Избирательность древнего вируса вполне объяснима. Кому как нравится. Например, женская ипостась была первична при сотворении мира.
Для меня прозвучали свежо гипнотические эксперименты молодых. Хотя вспомнил Рудольфа Штейнера с его духовными исследованиями. Его “Хронику Акаши”, написанную в трансе (духовном созерцании). Но автор не пошёл в эзотерику, в иллюзион, а спланировал в знакомые фант долины – пространство, время, миры, существующие то ли в глубинах наших подсознаний (пересекающихся при определенных условиях), то ли параллельно нашему.
Он сумел увлечь смертельно-привлекательными путешествиями по внутренним мирам, которые причудливо выворачиваются вовне. Впрочем, меня и упрашивать не надо.
Оценка 7,5
Можно сказать: наказание – ерунда, всего семь квазидней. А можно сказать: наказание круче земного – твою жизнь укоротят на семь лет. Но не это важно. Человеку представилась возможность пожить неделю на Острове вдвоём. Человеку малокультурному, с неразвитыми потребностями. Наверное, криминальный элемент. Так привык я воспринимать обитателей хрущовок и рабочих окраин. Пусть и звучит – Мегасити. Пусть это и нехорошо — так думать.
С этим человеком пока всё ясно. А вот второе существо – весьма интересное. “Старое, сгорбленное с крючковатым носом и маленькими злобными глазками. В грязном, рваном платке” – такой увидел Первый Бабкаешку. Может она такой и была сначала. А может это Первый такой её увидел, держа в уме инфу из Пенолиста. А там говорится – Бабкаешка. Но вот она заговорила по-культурному, вот прекрасным ужином накормила. Он от неё постоянно получал положительные эмоции, искреннее и доброе отношение. И пусть ещё дрянь она, но грохнуть её Первому уже не хочется. А после второй свиданки уже тридцати-сорокалетней видится она Первому.
После поэзии Серебряного века меняется речь Первого. У него “Всё превращается в образы, отблески, неясные линии”. Он и думает уже как интеллигент, хотя бы как выпускник университета. “Я хотел сделать хоть что-то, чтобы моя прекрасная леди была счастлива, но не знал что”.
А что же она? Так ли важно – на самом деле она менялась, или только в его глазах? Разве это не одно и то же? Для Первого – да. Для неё? Это как раз составляет один из пластов глубины – как всю эту ситуацию воспринимала она. Это для моего додумывания. И это интересные размышления – как она туда попала, когда и за что? Подсказку про длинный шрам я не воспринимаю однозначно.
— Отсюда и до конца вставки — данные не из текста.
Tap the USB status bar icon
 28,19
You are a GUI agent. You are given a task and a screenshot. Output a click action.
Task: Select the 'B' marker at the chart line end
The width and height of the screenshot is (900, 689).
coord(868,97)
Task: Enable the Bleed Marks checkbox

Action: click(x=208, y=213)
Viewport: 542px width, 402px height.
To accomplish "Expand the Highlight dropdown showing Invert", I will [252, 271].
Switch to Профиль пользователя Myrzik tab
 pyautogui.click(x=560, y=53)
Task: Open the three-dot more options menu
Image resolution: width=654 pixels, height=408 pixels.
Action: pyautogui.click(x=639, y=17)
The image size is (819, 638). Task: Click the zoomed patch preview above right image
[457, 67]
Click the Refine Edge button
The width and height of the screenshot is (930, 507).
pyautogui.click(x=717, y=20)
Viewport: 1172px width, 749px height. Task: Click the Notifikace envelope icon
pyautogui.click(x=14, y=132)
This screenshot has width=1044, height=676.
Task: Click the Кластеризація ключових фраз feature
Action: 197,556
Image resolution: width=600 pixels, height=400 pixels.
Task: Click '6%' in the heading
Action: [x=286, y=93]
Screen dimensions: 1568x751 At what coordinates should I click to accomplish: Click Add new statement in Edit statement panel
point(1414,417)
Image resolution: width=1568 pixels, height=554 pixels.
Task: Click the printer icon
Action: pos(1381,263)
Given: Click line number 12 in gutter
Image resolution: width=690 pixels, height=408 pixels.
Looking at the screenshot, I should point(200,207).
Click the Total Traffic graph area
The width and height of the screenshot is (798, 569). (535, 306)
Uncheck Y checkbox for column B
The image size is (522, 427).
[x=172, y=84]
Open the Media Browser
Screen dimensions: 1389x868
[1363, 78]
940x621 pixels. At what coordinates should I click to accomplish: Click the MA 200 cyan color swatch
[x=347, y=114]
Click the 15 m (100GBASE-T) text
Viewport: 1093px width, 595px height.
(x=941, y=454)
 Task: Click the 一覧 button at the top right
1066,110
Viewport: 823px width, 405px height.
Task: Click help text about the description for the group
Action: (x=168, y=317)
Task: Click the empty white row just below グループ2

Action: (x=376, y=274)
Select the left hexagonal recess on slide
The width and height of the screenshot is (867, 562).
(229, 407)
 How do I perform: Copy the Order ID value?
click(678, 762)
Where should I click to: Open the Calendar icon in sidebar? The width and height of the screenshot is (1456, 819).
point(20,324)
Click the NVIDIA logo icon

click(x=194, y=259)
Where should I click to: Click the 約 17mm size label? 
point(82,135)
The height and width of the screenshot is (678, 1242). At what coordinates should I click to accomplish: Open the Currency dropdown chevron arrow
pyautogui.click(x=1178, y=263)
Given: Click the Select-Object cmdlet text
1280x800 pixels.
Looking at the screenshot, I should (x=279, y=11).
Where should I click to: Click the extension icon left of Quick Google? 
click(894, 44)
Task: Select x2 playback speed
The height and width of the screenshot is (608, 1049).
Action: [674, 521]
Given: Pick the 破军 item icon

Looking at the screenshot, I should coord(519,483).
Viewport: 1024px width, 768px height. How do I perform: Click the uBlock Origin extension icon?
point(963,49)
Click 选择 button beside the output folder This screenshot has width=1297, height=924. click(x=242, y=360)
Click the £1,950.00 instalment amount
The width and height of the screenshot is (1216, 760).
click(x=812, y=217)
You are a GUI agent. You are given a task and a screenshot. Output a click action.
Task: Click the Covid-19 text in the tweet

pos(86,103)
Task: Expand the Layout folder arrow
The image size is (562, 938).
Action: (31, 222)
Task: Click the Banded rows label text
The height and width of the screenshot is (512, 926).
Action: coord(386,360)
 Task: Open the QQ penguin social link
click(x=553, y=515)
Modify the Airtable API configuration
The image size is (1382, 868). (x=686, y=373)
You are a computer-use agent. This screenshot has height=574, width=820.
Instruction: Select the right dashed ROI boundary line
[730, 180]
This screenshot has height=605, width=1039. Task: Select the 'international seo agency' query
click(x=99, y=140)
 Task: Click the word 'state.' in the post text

Она действительно сожалела, “что все это должно было быть не так, не в это время и не здесь…”? И что значит: “Мы стояли обнявшись под раскидистым деревом в мареве желтой листвы и молчали. Она уже всё сказала”? Или это часть механизма перевоспитания? В обоих случаях это работает на изменение человека. Вопрос только в том – одного человека или обоих?
Остался ли он “гадким типчиком”? Вопрос, как говорится, интересный. С одной стороны, Первый сразу же с друзьями (теми же самыми? всё-таки семь лет прошло) отправился по девкам. Но новых друзей у него пока просто нет, а человек он общительный. Он по-прежнему зовёт их корешами, а район – мелкоуркаганским. А с другой – ни про какие дела с корешами мы не слышим, а говорит (почти без жаргона) – про семь дней никому ничего не рассказывал, про холод на душе, про огонь Бабкаежкин, который теперь всегда готов растопить этот холод.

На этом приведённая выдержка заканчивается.